SOURCE DATA start
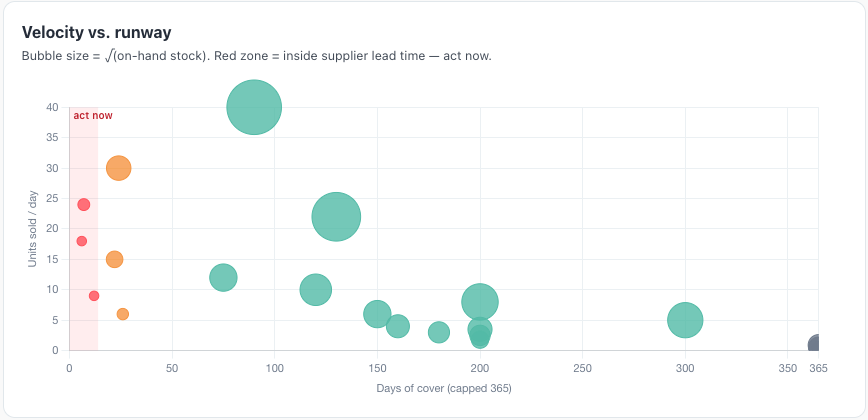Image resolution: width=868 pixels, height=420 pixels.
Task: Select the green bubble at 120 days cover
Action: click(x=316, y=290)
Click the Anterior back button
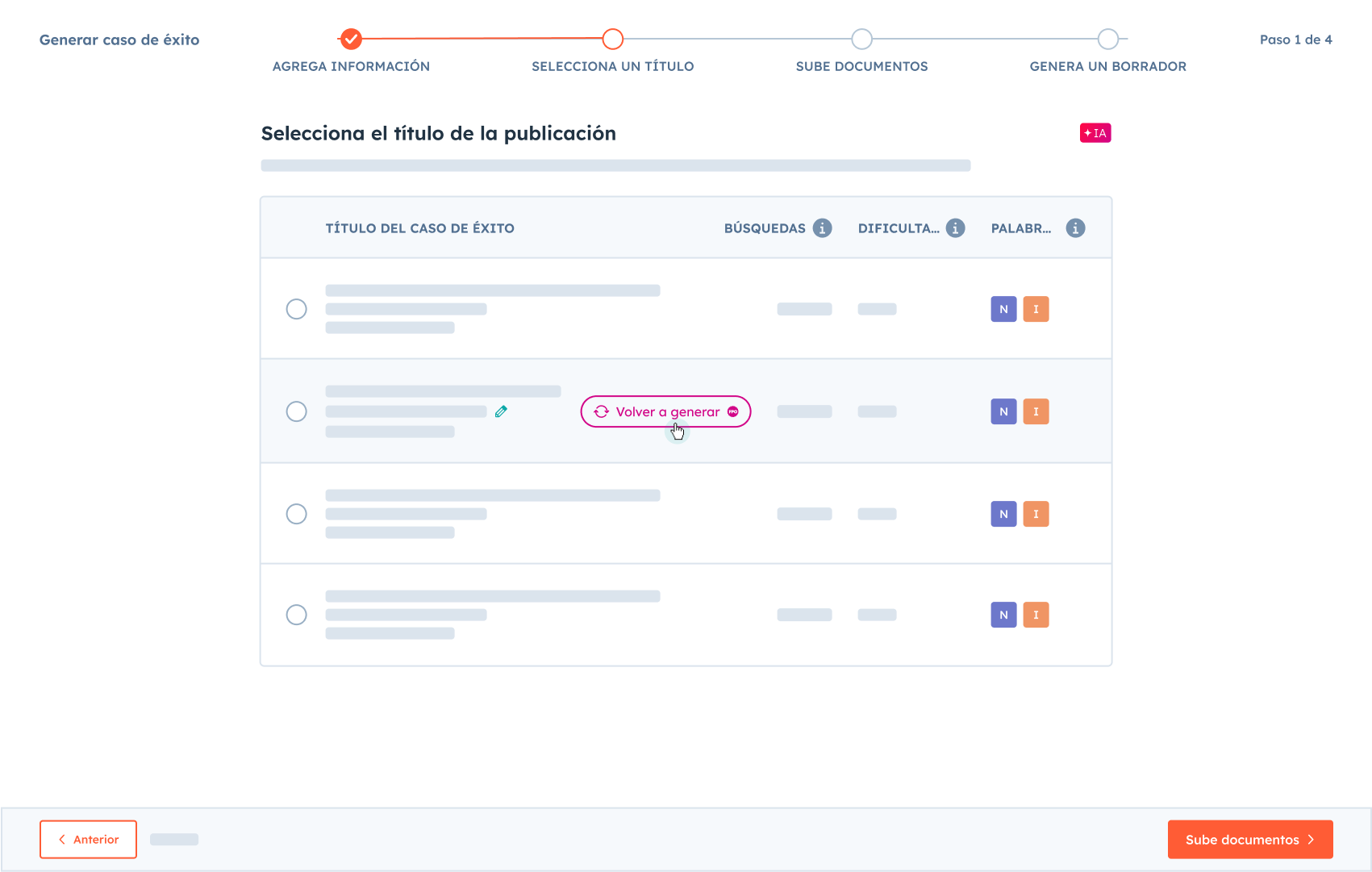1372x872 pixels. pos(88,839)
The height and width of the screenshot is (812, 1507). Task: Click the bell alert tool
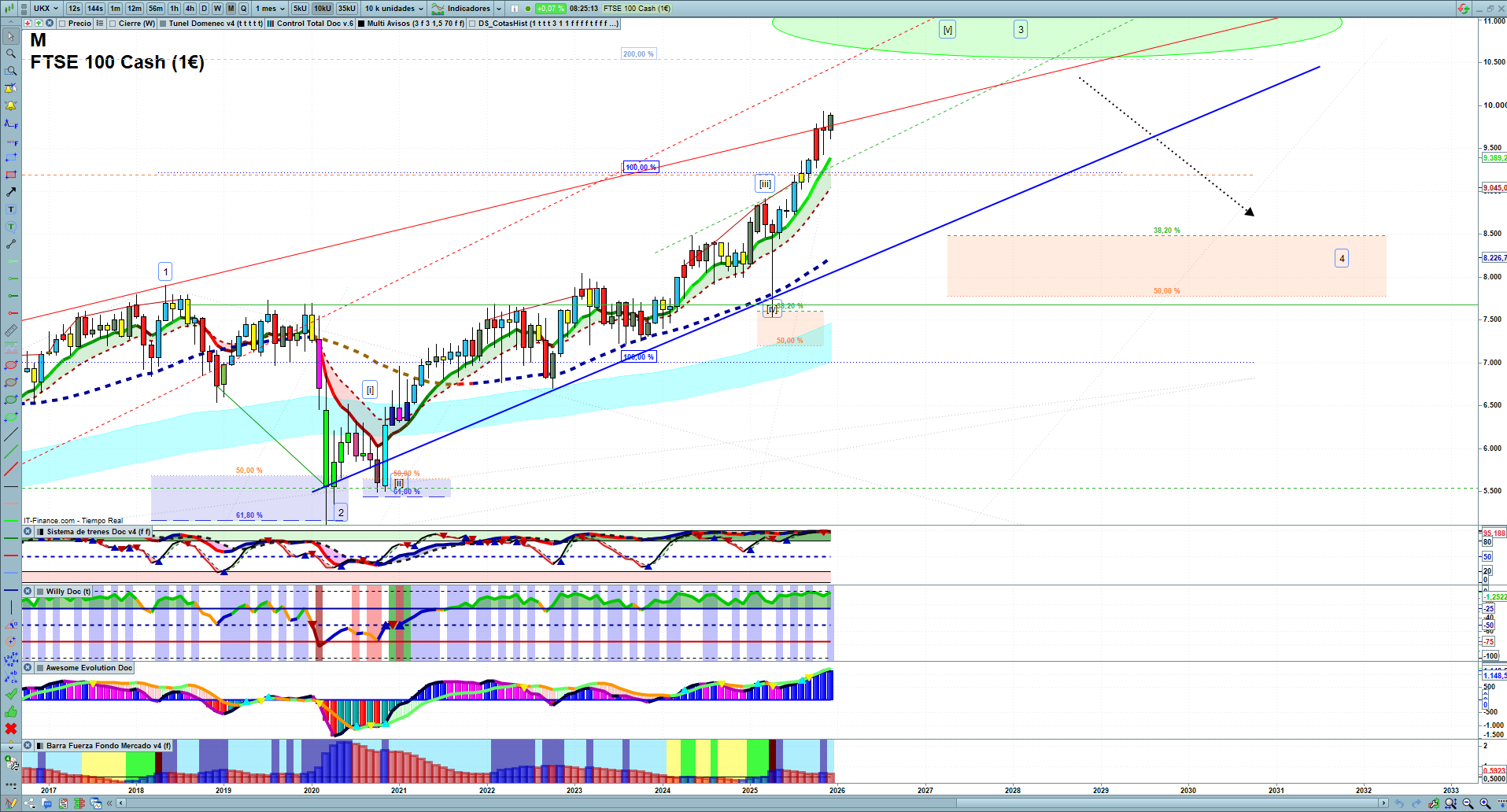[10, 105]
SOURCE DATA end
SOURCE DATA start
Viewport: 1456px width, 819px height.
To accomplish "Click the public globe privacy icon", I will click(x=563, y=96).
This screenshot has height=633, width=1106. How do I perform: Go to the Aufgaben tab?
SOURCE DATA end
AIM: Express the listing lines as a JSON list of strings, one string per line, starting at the line containing "Viewport: 1456px width, 819px height." and ending at the line containing "This screenshot has", both included. Leave out blank lines.

WRITTEN ANSWER:
[
  "Viewport: 1456px width, 819px height.",
  "To accomplish \"Click the public globe privacy icon\", I will click(x=563, y=96).",
  "This screenshot has height=633, width=1106. How do I perform: Go to the Aufgaben tab?"
]